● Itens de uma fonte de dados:
++++++
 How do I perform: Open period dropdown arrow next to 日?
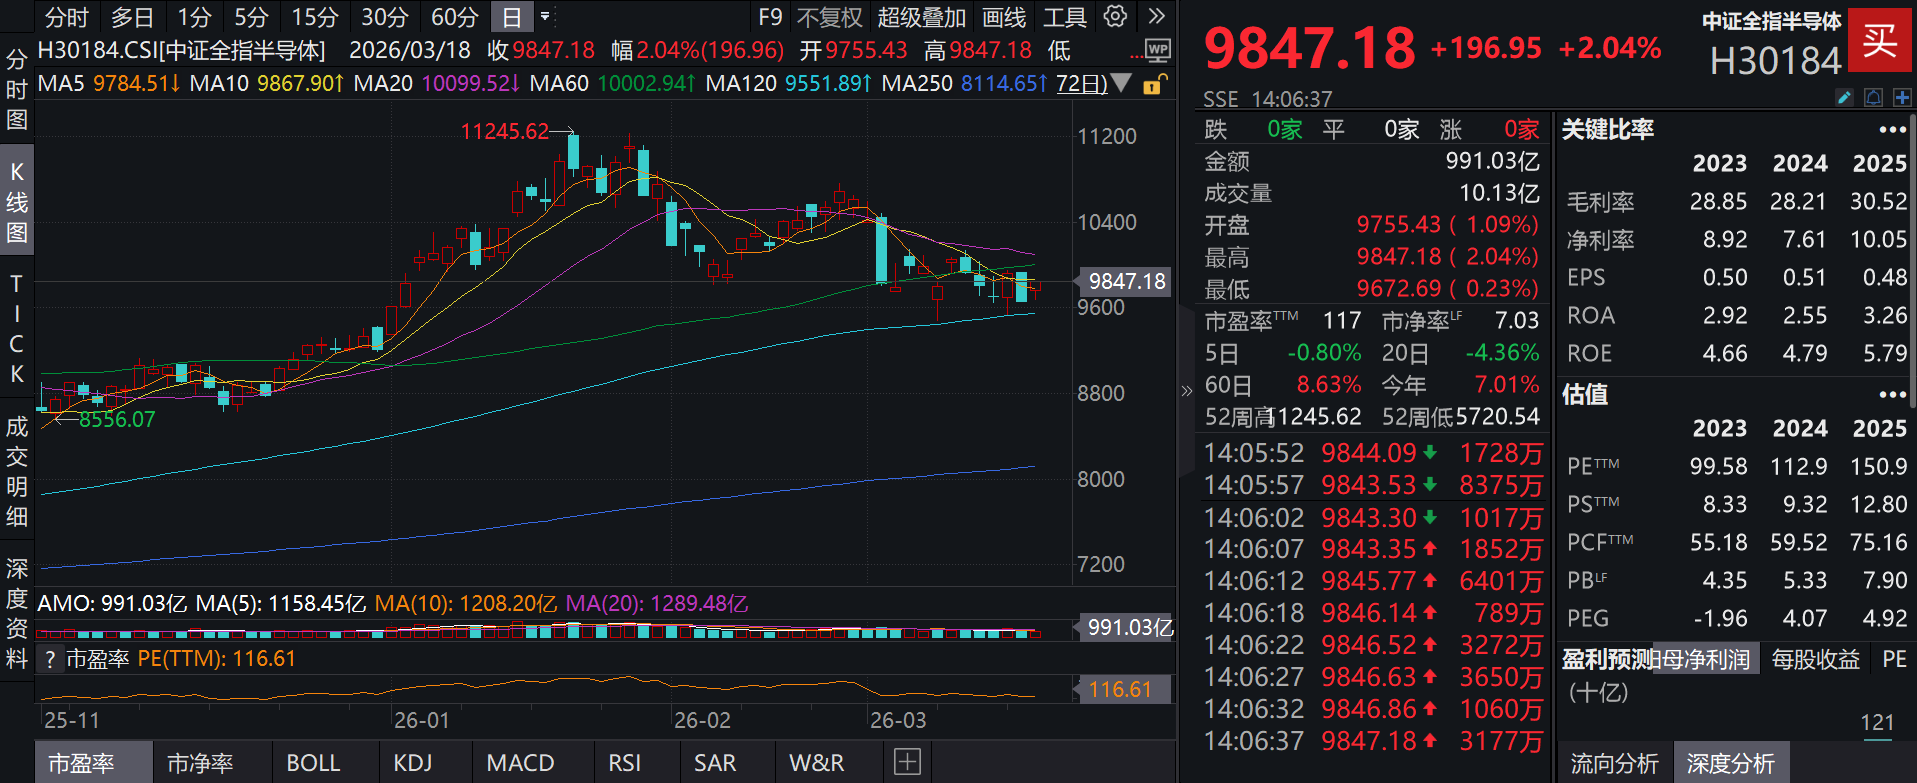tap(545, 17)
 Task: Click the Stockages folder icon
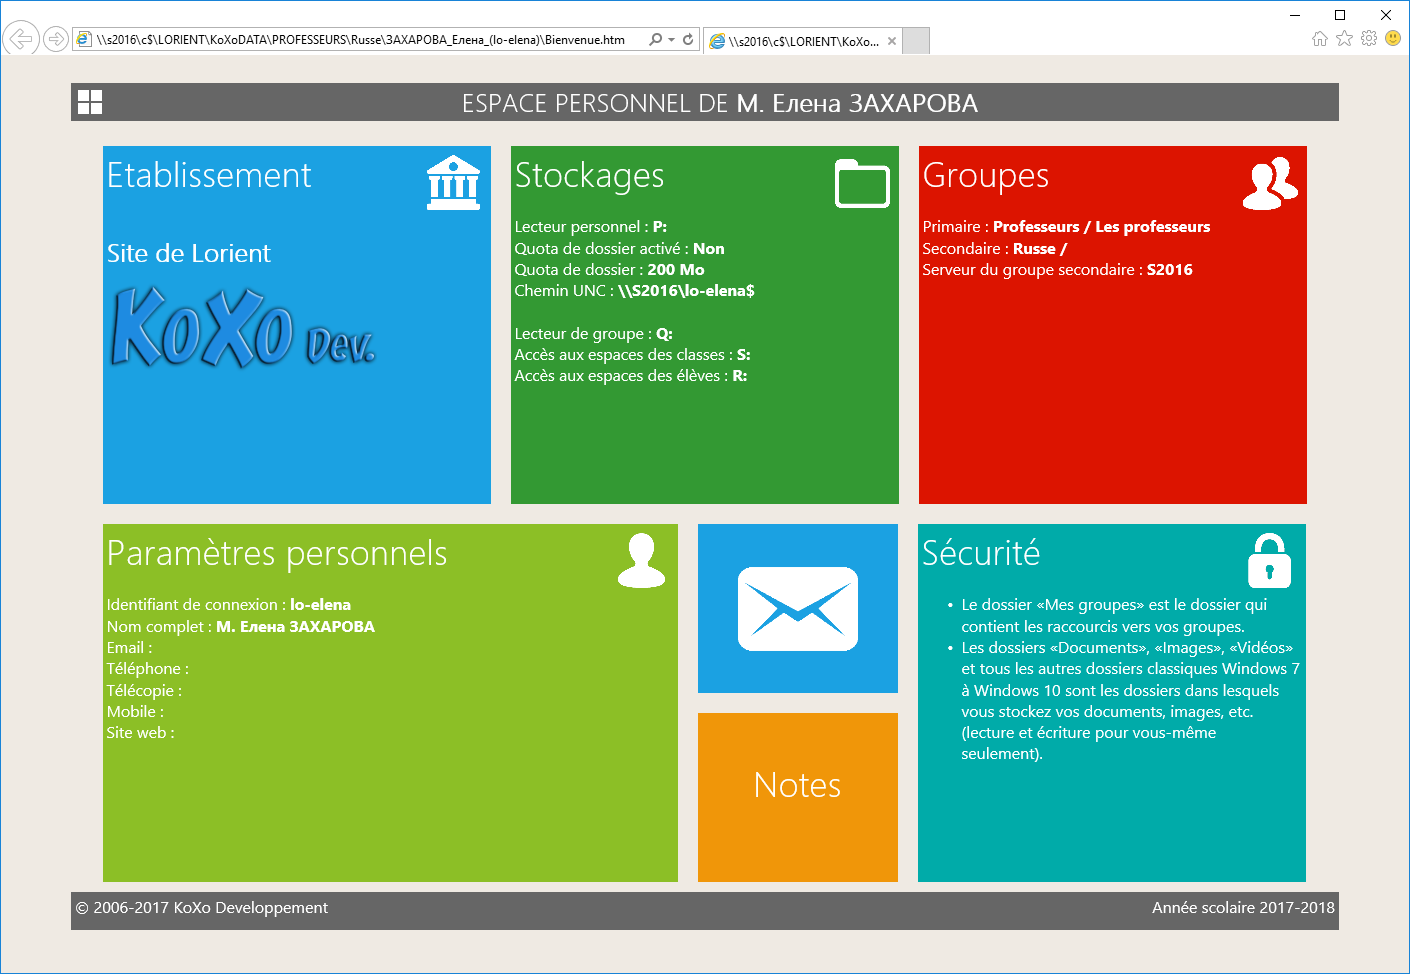coord(862,183)
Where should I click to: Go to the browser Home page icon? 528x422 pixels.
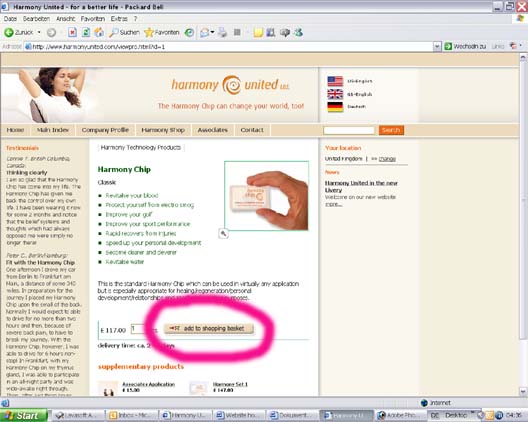99,32
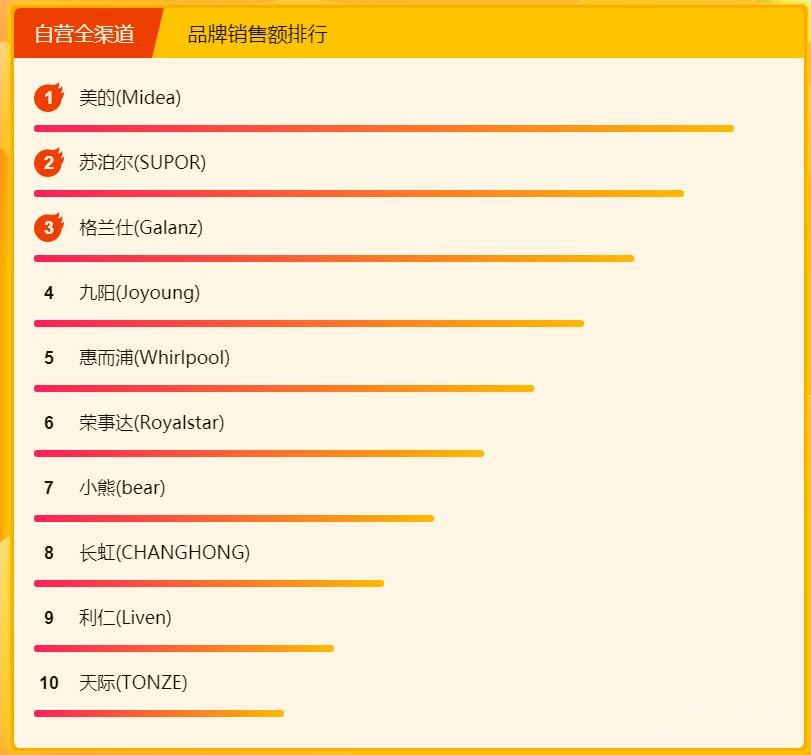Screen dimensions: 811x755
Task: Click the rank number 4
Action: [49, 293]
++++++
● Instruções a seguir: Copie todo o material acima, linha por linha e sem nenhuma alteração. Deixe as imagens fora da resposta.

● Resultado do exercício:
 How do I perform: Open period dropdown arrow next to 日?
tap(545, 17)
 Task: Click the Stockages folder icon
coord(862,183)
Where should I click to: Go to the browser Home page icon? 528x422 pixels.
99,32
Screen dimensions: 811x755
Task: Click the rank number 4
Action: [49, 293]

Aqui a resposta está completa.